Je n’étais pas contre l'idée d’apporter une contribution pour faire avancer un véritable travail scientifique qui ne demandait qu’à émerger. Pourquoi pas ? Je gagnais au change puisqu’en retour je pouvais rendre compte des problèmes que je rencontrais de mon coté (lutte d'influence, guerre psychologique, espionnage). Je donnais ainsi ma version des faits, une coopération pour interpréter des données sociologiques, échange d'information sur les thèmes connexes à l'aptitude ethnologique de la source à l'origine d'apocryphes et des documents ummites.
J’éprouvais tout de même un embarras, faire des contributions en excluant toutes données sensibles et trop personnelles. Je compensais ce déficit par un effort de lisibilité et des explications complémentaires limitées à quelques personnes avec une politique de gestion de l'information (niveau public, semi-public, privé, confidentiel, réservé). Selon le niveau d'habilitation ou de confiance accordée, chaque échange utile pouvait donner lieu à des contributions qui, si elles étaient au départ d'accès limitées et non diffusables pouvaient après assimilation être exploitables et être récupérées à plus large échelle.
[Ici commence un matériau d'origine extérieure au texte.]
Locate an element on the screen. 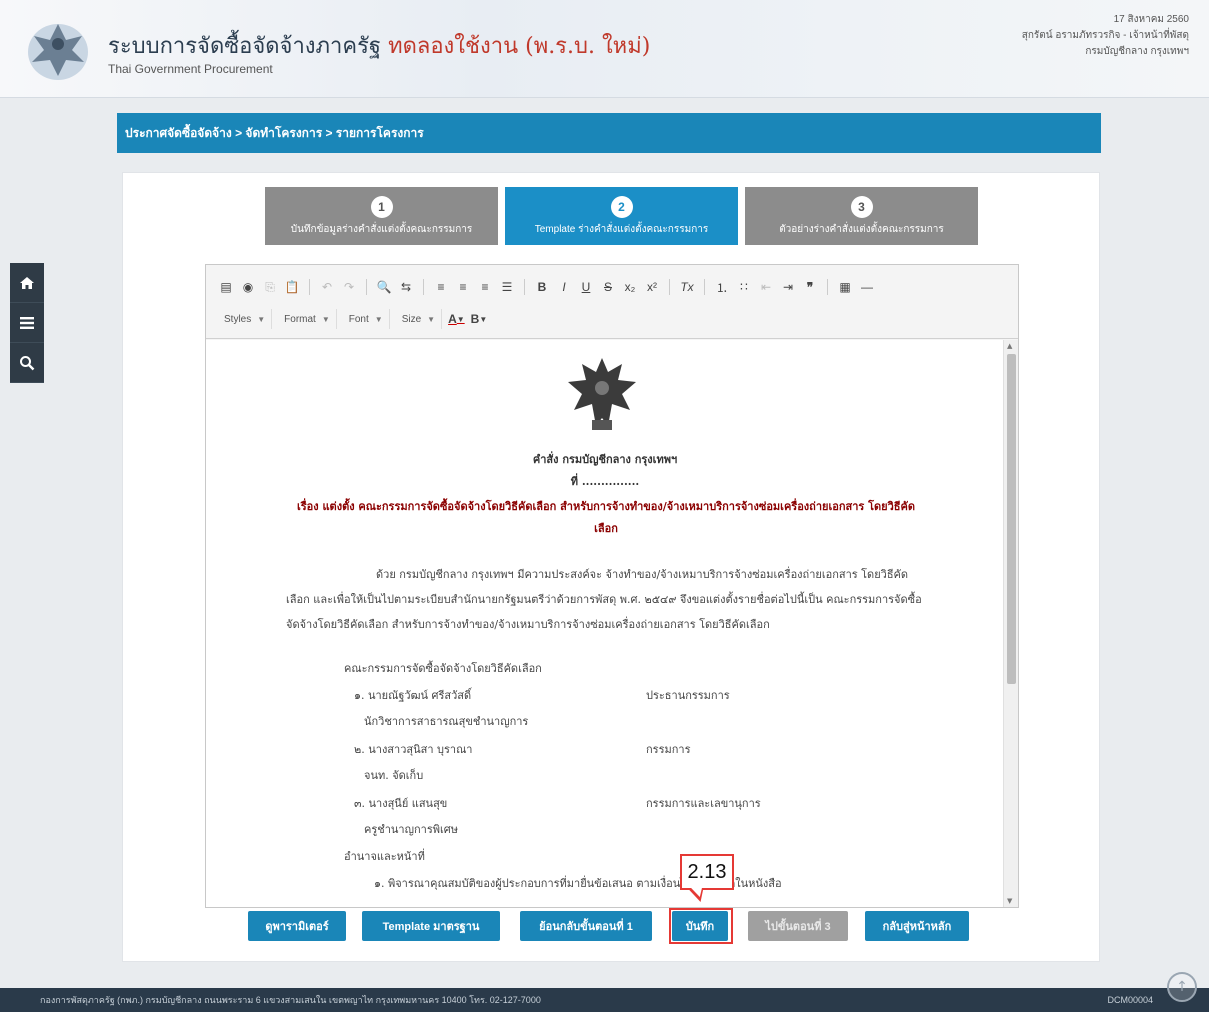 Image resolution: width=1209 pixels, height=1012 pixels. scroll-down-icon: ▼ is located at coordinates (1010, 901).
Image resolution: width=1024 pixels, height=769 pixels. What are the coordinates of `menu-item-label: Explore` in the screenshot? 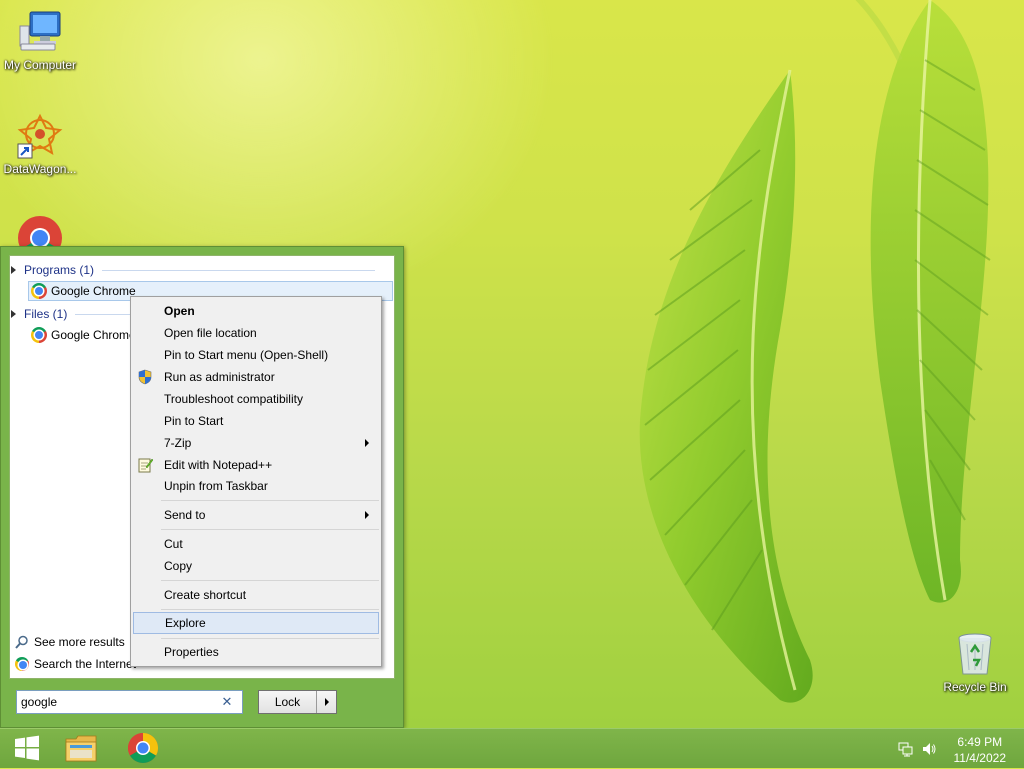 It's located at (186, 623).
Toutes ces précautions n’étaient pas sans contrarier des lecteurs pointilleux qui se trouvaient exclus de ce dispositif et qui exprimaient des critiques pas toujours argumentées : je n’avais rien à dire de constructif et les tentatives d’ouvrir le débat aux propositions "SBF/Ummo" n’entraient pas dans le cadre d’une véritable avancée « scientifique » et encore moins n’aidaient à la compréhension de la base documentaire. Un préjugé que je n’ai pas combattu. Je n’avais pas l’ambition de m’imposer comme un nouvel analyste et encore moins de passer pour quelqu’un qui possédait des informations majeures. J’ai constaté par la suite que ce comportement de prudence était parfaitement justifié.
Durant l’année 2005-2006, je n’ai plus pris part aux débats sur le dossier SBF/Ummo, vu et étudié par le microcosme français. Un désengagement presque complet avec seulement quelques reprises de contacts ponctués de longues périodes d’absence. C’est seulement à partir de 2007, que je fus motivé progressivement à reprendre la collecte des idées exploitées pour expliquer le cadre historique et conceptuel des diverses prise de positions et scandales. C’était un minimum à faire pour évoquer tout un pan de réflexions non communiquées, restées cloisonnées autour de spécialistes et qui ne désiraient pas faire un geste d’ouverture. C’est non sans réserve que je me fis violence et n’étais plus enclin à réagir à chaud sur des points durs, à débattre et participer à des échanges.
L’année 2007 était donc une période de synthèse et de collecte d’informations éparpillées. Ce qui se fit en dilettante, sans aucunes précipitations. Je n’étais pas pressé, et parfois je recevais des propositions de recherche que je déclinais le plus simplement du monde. Je ne supportais plus la pression et les propositions qui m’étaient faites pour que je serve d’entremetteur avec un niveau d’information plus riche et difficile d’accès. Ces relations que l’on me prêtait, une liaison informelle, entre moi et des « sources » m’étaient d’ailleurs préjudiciables et source de bien des tracas.